Thomas perished on an ill-advised expedition into Korea.

CHRISTIANITY FIRST CAME to Korea, the “Hermit Kingdom,” in the 1730s through Roman Catholic missionaries. However, the suspicious Koreans massacred Catholic converts on several occasions. One of the worst incidents was in 1863 when Korea put eight thousand Christians to death. 

Shortly thereafter Robert Jermain Thomas, a Protestant theological student and gifted linguist, sailed to China with his wife Caroline. She soon died. Dissatisfied with mission policies, Thomas resigned and went to work as a customs agent in Chefoo. There he met a pair of Korean traders who had been secretly converted to Christianity by Catholic missionaries. They taught him a little Korean, and with their help he planned to sneak into the closed country dressed as a Korean. He obtained Chinese language Bibles, no Korean translation being available.

On this day, 13 September 1865, Thomas landed on Paik Yon Island off the coast of southern Korea and began to distribute the Bibles. During his two and a half months there, he observed the Koreans and improved his knowledge of their language. Because of this short residence in Korea, Thomas is often described as the first Protestant missionary to live in Korea. 

Impatient to spread the gospel, Thomas accepted a place on a heavily armed private American ship, the General Sherman. The Americans hoped to entice the Koreans to trade and possibly intended to do some looting, too. Thomas accompanied them as interpreter. As the General Sherman sailed toward Pyongyang, he distributed Christian literature. 

But Korean officials ordered the Americans to leave. The Americans defied the order but paid for their arrogance when their schooner ran aground. The crew took a Korean policeman hostage and shot other Koreans. Exasperated, the Koreans launched fireboats, setting the General Sherman afire, and killing the Americans as they fled the flames. 

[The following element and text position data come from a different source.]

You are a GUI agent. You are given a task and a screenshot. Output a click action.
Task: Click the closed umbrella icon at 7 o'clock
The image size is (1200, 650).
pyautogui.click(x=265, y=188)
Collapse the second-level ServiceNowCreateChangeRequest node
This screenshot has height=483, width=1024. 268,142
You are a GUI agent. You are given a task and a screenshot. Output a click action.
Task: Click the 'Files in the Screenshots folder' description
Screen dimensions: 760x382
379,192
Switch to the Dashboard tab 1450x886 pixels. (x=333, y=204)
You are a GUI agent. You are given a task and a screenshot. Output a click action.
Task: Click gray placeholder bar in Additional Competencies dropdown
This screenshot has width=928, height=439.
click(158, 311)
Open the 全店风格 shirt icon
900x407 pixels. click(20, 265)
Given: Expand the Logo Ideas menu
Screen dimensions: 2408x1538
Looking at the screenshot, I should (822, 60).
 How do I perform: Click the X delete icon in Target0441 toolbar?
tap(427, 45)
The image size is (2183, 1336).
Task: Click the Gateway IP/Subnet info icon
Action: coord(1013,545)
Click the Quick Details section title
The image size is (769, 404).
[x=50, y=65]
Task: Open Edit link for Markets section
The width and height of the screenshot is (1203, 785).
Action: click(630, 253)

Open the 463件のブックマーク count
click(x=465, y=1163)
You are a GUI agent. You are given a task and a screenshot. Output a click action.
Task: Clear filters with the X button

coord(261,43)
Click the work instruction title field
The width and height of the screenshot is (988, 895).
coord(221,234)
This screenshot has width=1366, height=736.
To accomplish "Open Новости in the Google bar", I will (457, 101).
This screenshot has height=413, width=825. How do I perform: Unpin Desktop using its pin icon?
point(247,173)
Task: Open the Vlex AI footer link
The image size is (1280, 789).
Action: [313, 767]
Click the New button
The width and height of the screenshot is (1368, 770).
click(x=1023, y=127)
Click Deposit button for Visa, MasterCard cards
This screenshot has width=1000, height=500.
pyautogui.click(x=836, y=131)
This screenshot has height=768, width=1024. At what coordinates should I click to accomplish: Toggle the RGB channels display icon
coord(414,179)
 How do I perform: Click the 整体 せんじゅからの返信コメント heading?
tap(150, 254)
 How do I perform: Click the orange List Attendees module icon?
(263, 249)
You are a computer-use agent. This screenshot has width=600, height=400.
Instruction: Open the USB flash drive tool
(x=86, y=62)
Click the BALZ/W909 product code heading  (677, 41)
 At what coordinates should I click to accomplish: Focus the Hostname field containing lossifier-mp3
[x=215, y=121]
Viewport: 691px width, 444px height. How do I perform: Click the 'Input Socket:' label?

Thomas threw his Bibles onto the river bank, shouting “Jesus, Jesus!” Clothes afire, he plunged into the water and waded ashore, carrying more Bibles. He gave one to the soldier who captured him and his final Bible to his executioner.

A government official named Pak Yong-Sik plastered his walls with pages from several of the Bibles. A later missionary was eyewitness to this unusual wallpaper. The home became a house church. Choe Ch’i-rang, a boy of eleven in 1866, kept one of the Bibles until a missionary explained it to him. He, too, became a Christian.

The church began to grow in the 1880s when more missionaries gained entrance into Korea. In a revival meeting, an old man named Chu Won Park confessed that he was the killer of Thomas.

 Korea is today a divided nation. In the north, Christianity remains illegal and Christians are imprisoned, tortured, and killed. However, close to half of South Koreans consider themselves Christians. The country has some of the largest, most active churches in the world.